A female nude sketch by John Constable has sold for £20,000 after it was covered up for 145 years by its prudish owner who thought is was too risqué.
The pencil drawing featuring the bare bottom of a naked woman was placed in an album of other work by the English artist, and had a dinner invitation pasted over it.
The owner, thought to have been a British aristocrat, decided to hide it as she didn’t want to offend people when showing off the album.
[From Rare nude sketch by Constable uncovered after being hidden away by prudish owners | Mail Online]
this is the kind of art find collectors dream about, a seemingly ordinary purchase with a delightful surprise like an artistic box of crackerjacks. Constable is well known for his landscapes mostly, beautiful classic realist works like the Hay Wain. This nude, however is so elegantly simple, the curves suggested in elegant sweeping lines. I’m thrilled to see it uncovered and going to a new owner who will treasure it.

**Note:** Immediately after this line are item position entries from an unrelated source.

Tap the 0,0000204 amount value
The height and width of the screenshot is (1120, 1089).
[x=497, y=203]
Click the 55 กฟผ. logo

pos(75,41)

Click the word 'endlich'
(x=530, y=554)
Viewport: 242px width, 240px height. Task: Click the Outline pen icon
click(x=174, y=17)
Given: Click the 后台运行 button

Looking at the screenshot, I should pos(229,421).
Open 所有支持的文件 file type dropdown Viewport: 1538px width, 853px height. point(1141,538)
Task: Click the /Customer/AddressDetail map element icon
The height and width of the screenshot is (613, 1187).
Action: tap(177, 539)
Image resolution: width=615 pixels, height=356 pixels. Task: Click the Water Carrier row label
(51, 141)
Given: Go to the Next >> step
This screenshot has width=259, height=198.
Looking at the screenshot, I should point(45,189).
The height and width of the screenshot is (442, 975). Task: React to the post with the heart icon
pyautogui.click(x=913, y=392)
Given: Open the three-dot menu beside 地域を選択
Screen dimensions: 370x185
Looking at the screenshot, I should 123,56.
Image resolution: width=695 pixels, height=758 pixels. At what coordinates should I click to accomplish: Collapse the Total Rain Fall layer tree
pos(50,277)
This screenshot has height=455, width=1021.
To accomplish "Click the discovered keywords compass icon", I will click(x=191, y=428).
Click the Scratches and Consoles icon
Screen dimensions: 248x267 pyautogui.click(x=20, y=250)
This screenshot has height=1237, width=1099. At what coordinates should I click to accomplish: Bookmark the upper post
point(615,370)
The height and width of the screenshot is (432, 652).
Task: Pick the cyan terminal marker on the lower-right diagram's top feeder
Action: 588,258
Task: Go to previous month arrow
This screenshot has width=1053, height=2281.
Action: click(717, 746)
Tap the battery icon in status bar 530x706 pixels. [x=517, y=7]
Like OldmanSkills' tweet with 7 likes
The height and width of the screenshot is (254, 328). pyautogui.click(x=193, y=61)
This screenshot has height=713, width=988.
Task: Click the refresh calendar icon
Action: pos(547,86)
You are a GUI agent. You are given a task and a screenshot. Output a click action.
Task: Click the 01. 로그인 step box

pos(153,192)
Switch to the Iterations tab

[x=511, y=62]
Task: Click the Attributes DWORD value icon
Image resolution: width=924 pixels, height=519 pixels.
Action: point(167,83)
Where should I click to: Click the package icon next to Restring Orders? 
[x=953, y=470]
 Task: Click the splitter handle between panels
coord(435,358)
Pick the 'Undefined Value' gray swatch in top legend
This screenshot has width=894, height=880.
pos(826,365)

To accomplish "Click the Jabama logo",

I wonder, sometimes, if the pendulum is swinging back this way, if we are re-establishing victorian prudishness and attitudes. at times when I fear that I like to remember the proliferation of underground nude art, ribald cartoons and interesting pornographic and sexual paraphernalia. the surface of the victorian era was pristine but it had a delightfully seedy underbelly. true that the stuff that was considered shocking then is nothing compared with what we see today, but I think that there is a parallel between what people will admit to and what people actually do. we have the same two faced dichotomy today as we did back then.
would you like to come up and see my etchings?